Hussein al-Sheikh, a senior aide to Abbas, said the Palestinians would conduct their own investigations and release the results “with high transparency”. He denied the Israeli request to conduct its own ballistic analysis of the bullets.
Abu Akleh was killed while covering an Israeli military operation in Jenin, which has emerged as a militant base in recent weeks as Palestinians launched a series of deadly attacks and launched military operations in the Israeli-occupied West Bank.
Qatar-based Al Jazeera has accused Israel of deliberate killings and vowed to take legal action. Journalists accompanying him said there were no Palestinian militants in the area.
Israeli officials initially suggested that Abu Akleh had been wounded by militants and released a video of gunmen firing on Israeli forces in a narrow alley inside the Jenin refugee camp. After an Israeli human rights group released a video of themselves, they retreated, showing the shooting site hundreds of meters away from where Abu Akleh was killed.
His death has cast a shadow of mourning over the entire Arab world. The 51-year-old was well-known as an experienced on-air correspondent for Al Jazeera’s Arabic-language channel. His reporting sheds light on the harsh realities of the Israeli military regime, which has gone into its sixties without end. He was also a US citizen.
His body will be brought to Jerusalem, where he was born, for burial on Friday.
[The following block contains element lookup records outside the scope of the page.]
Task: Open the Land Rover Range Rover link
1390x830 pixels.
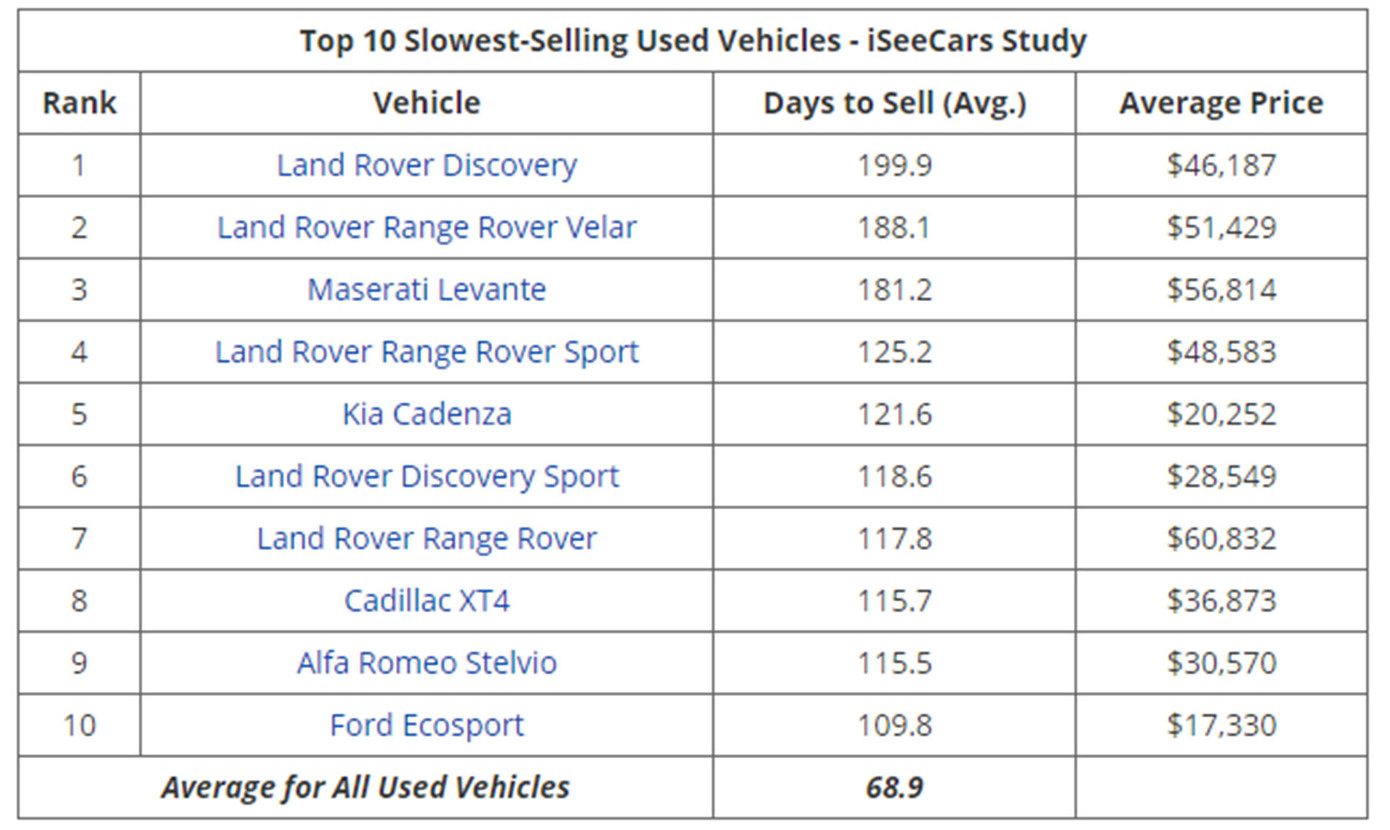Action: 427,538
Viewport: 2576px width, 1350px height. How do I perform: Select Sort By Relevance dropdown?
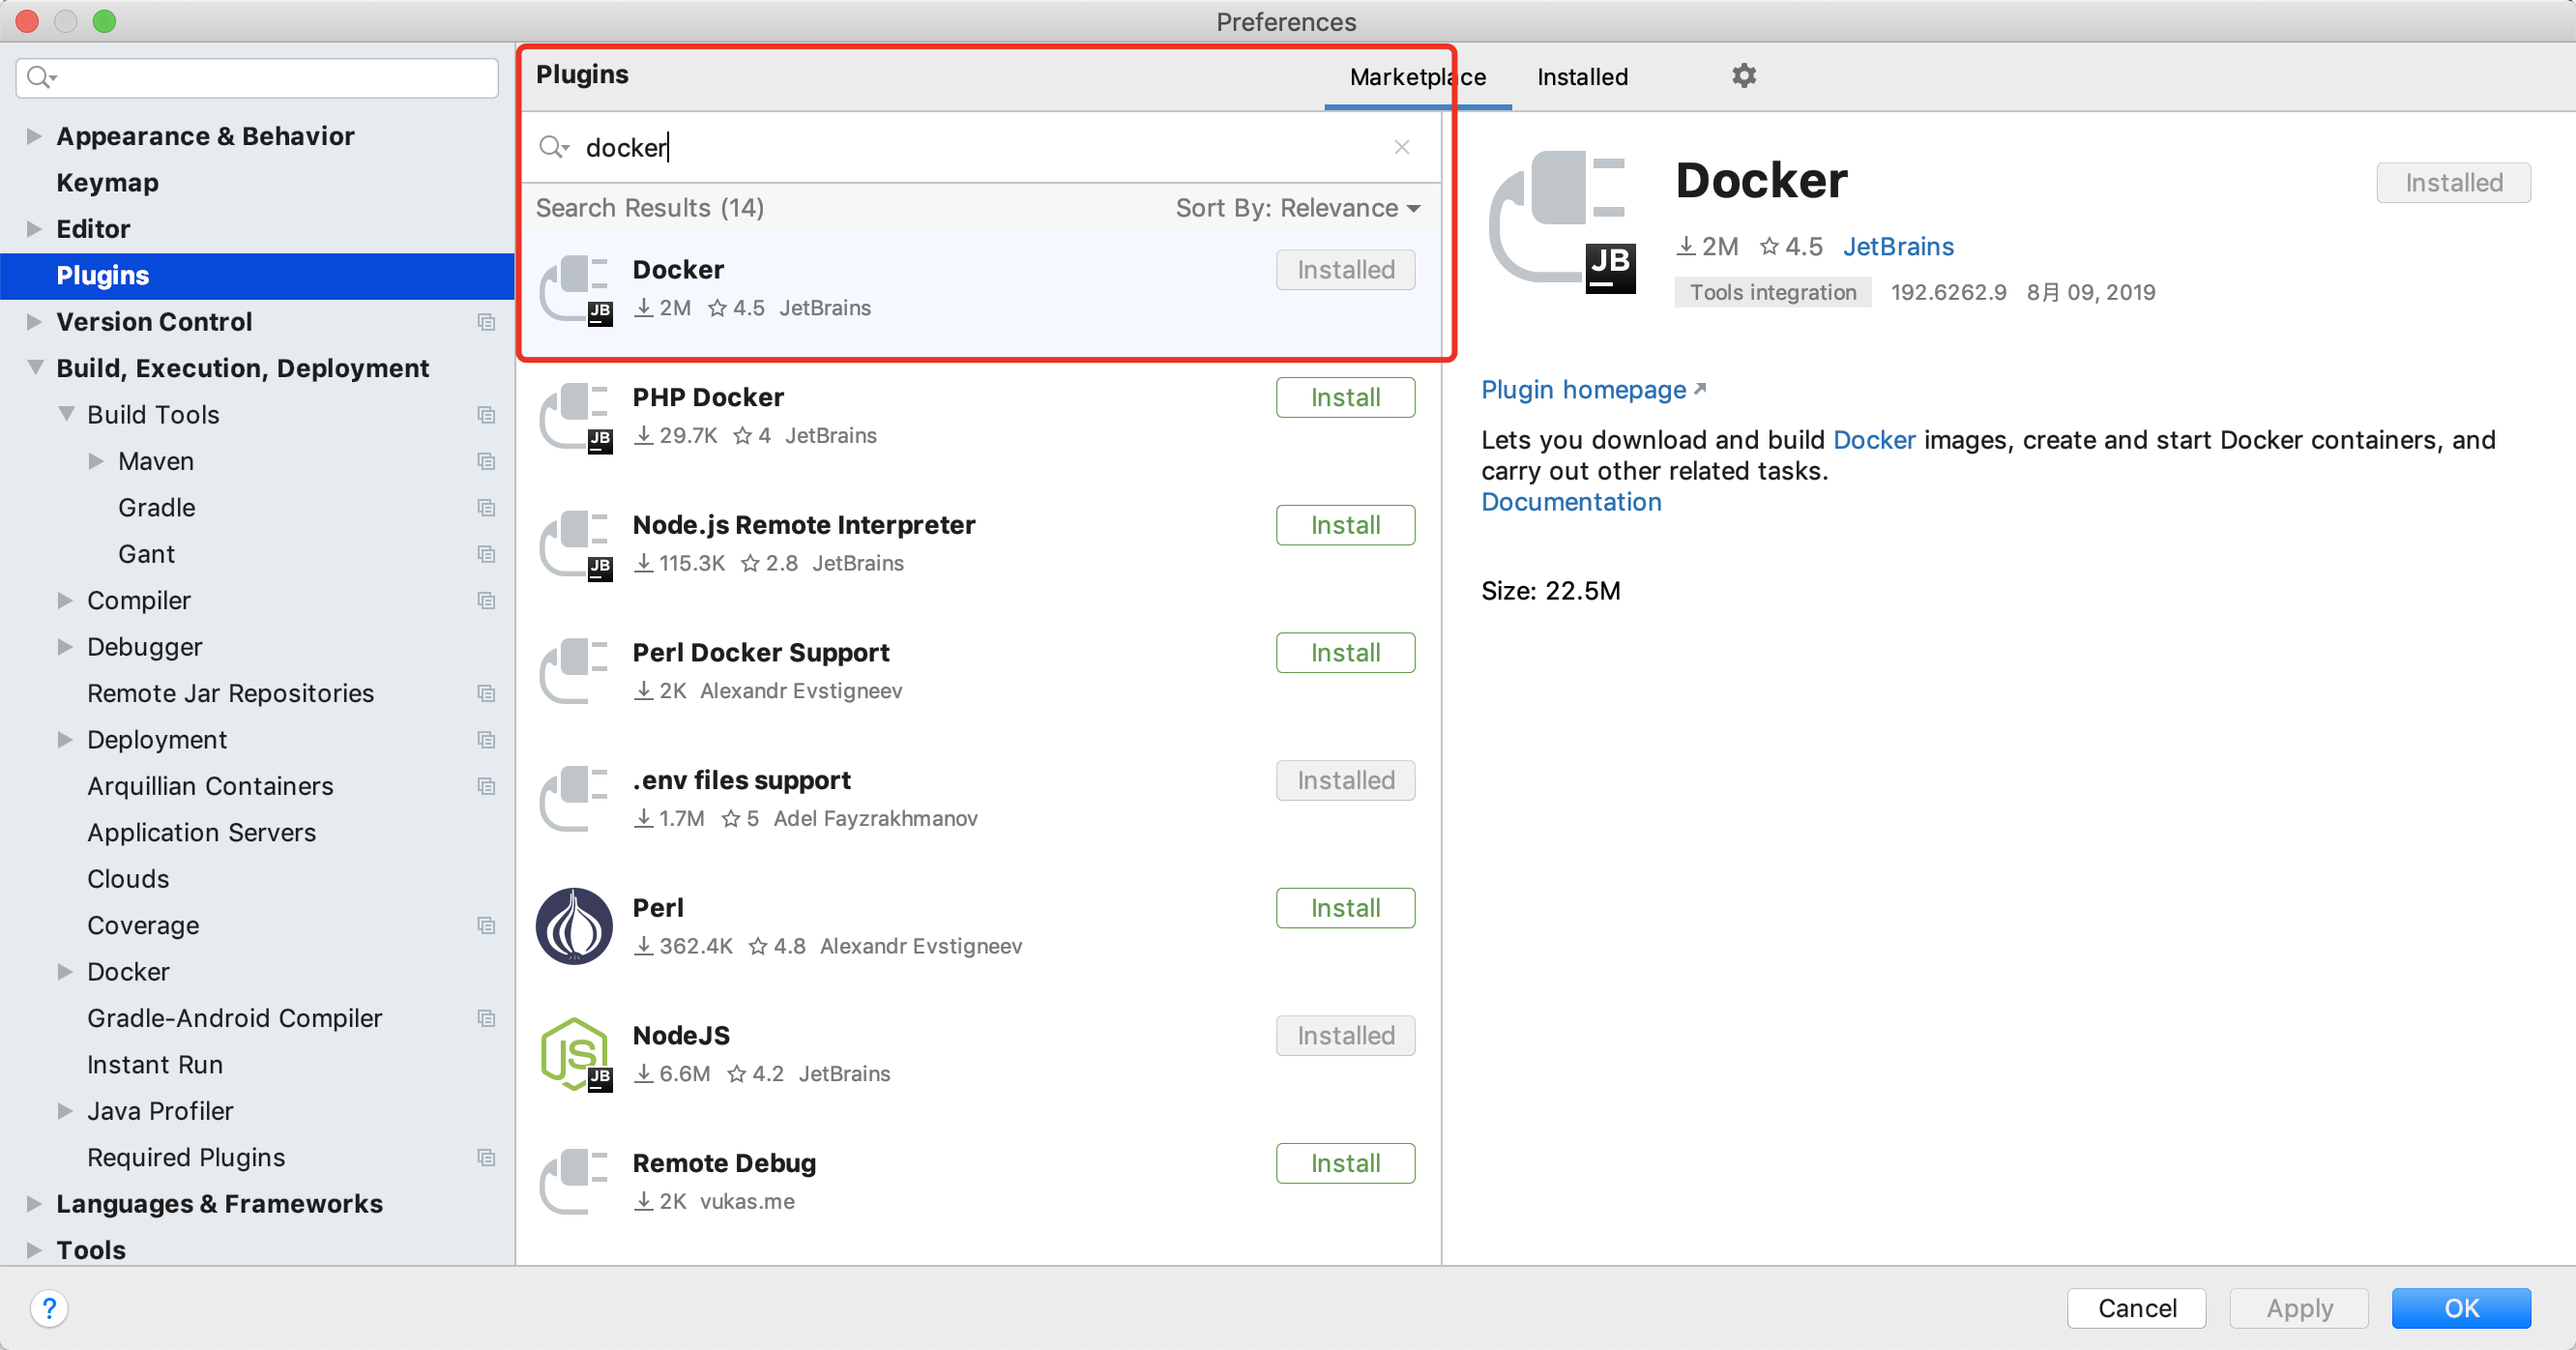[x=1299, y=208]
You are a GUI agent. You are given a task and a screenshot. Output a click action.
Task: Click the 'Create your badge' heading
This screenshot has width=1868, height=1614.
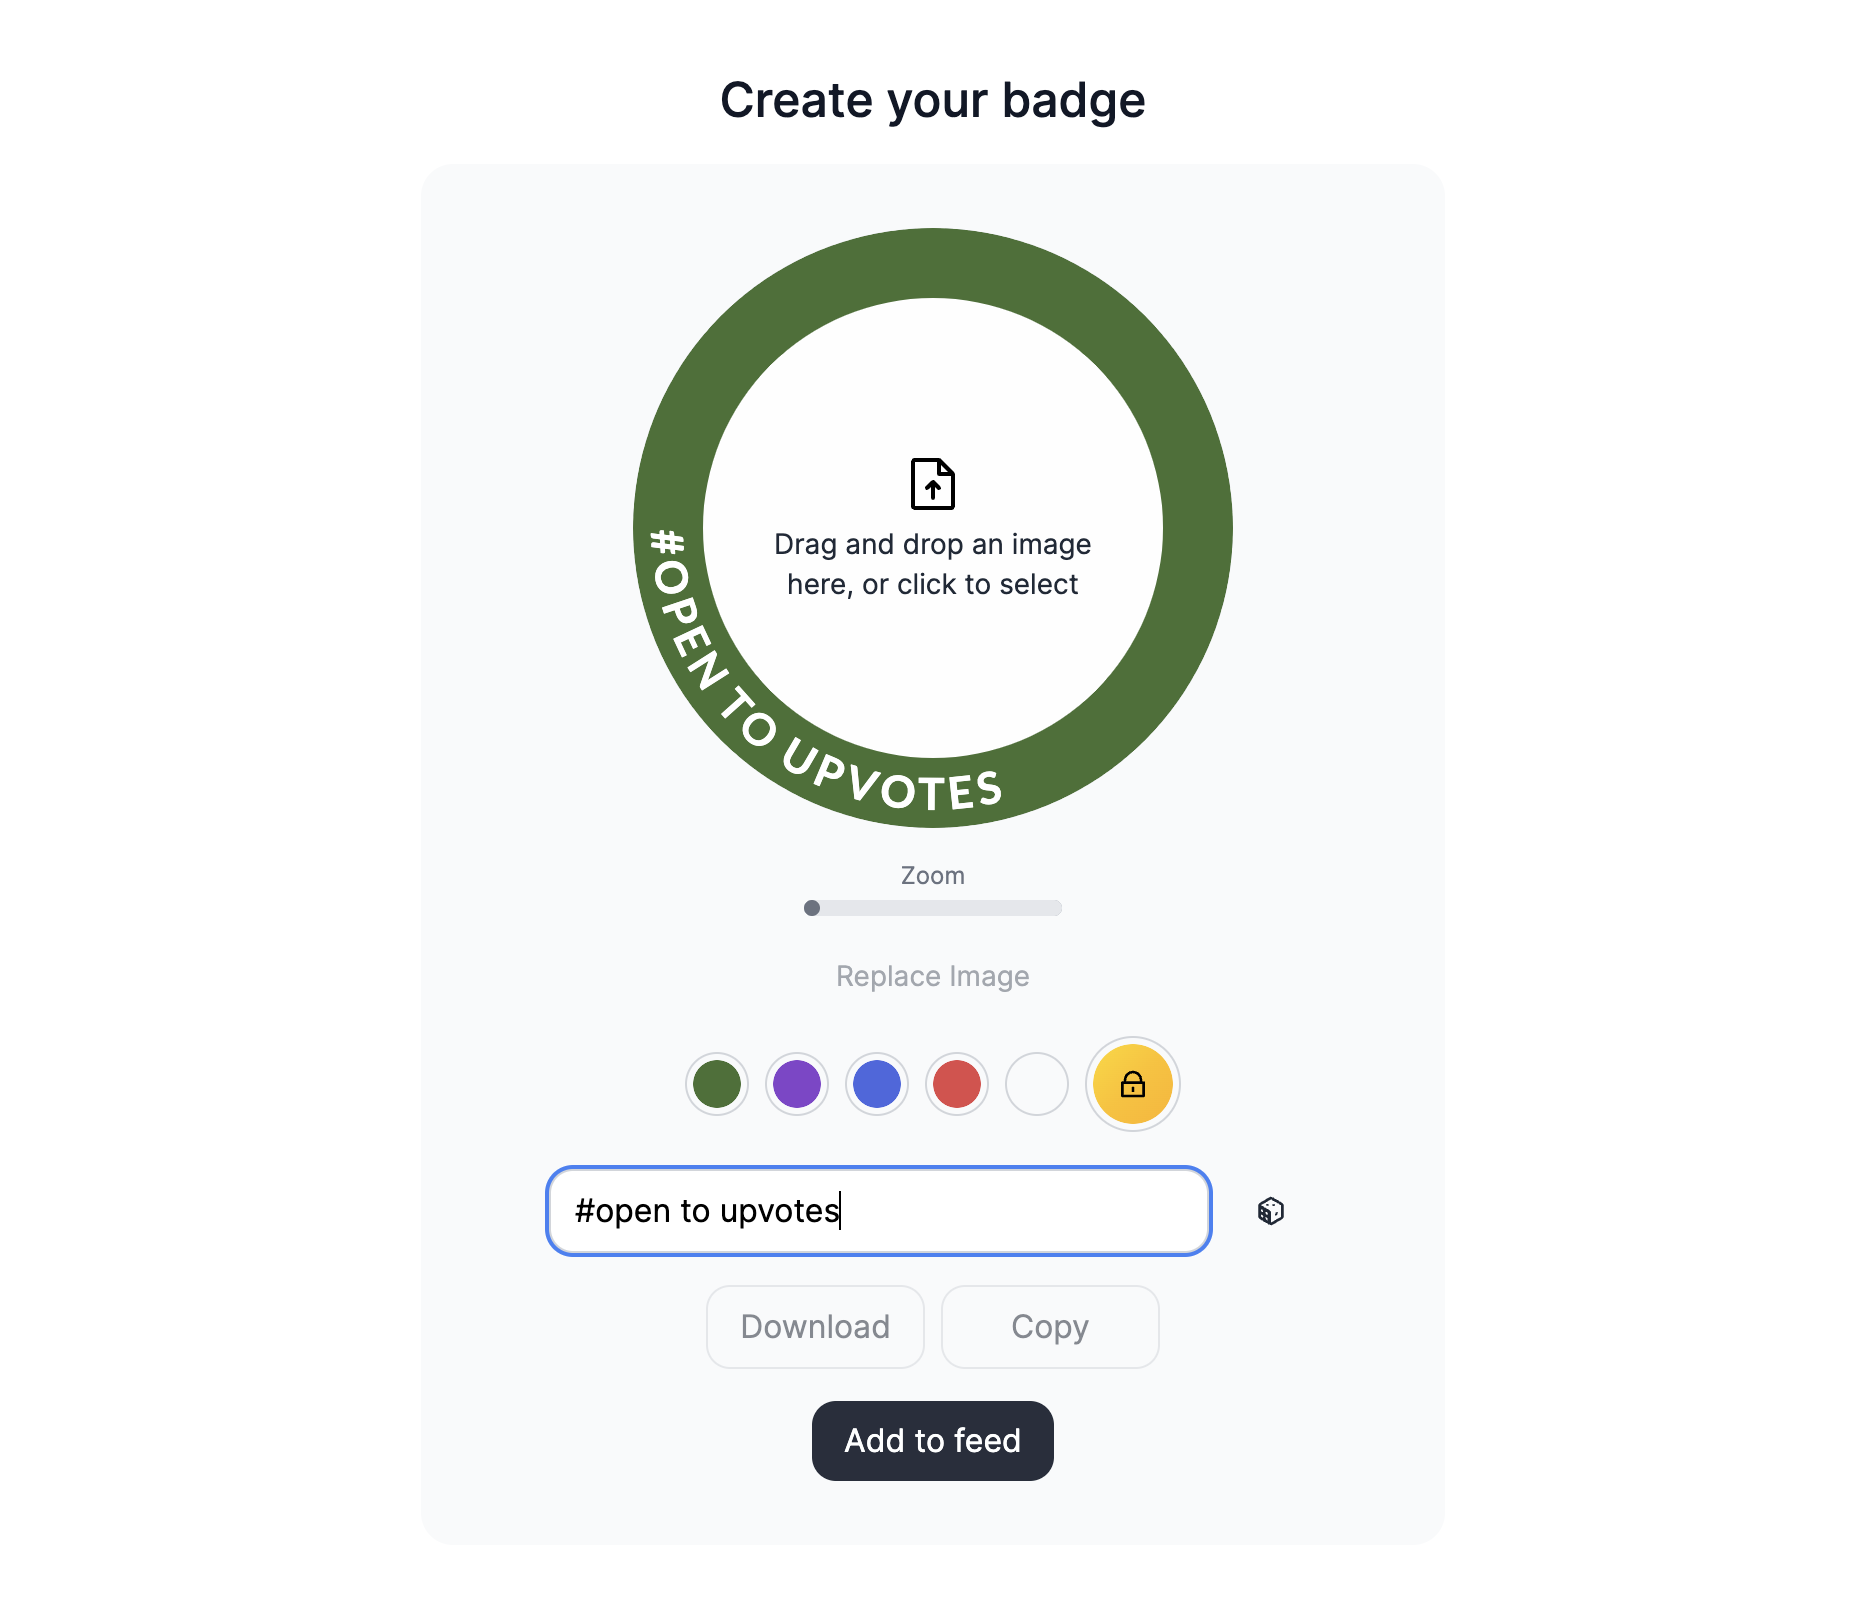[933, 100]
The killings have sparked widespread condemnation and calls for accountability. UN Secretary-General Antonio Guterres has called for an “independent and transparent investigation” to ensure those responsible are held accountable.
Israeli Defense Minister Beni Gantz on Wednesday promised such an investigation, saying he was in contact with US and Palestinian officials and hoped for cooperation between Israel and the Palestinians.
“We’re trying to figure out exactly what happened,” he said. “I have no final decision.”
Abu Akleh’s death could lead to a re-examination of Israel’s military justice system, which is being examined as part of an ICC investigation. This threatens to further strain the often rocky relationship between the military and the international media.
Rights groups say Israel rarely pursues investigations into deadly conflicts with the Palestinians, and when it does, it often inflicts lenient punishments.
His death comes amid a wave of Israeli-Palestinian violence that has escalated tensions at a holy site in Jerusalem.
At least 18 people have been killed in Palestinian attacks in recent weeks, as well as more than 30 Palestinians, most of them involved in attacks or clashes with Israeli forces. Among the Palestinians killed were an unarmed woman and at least two apparent pedestrians, often criticized by Israel for using excessive force.
Krauss reports from Jerusalem. The Associated Press in Jerusalem is contributed by Ilan Ben Zion.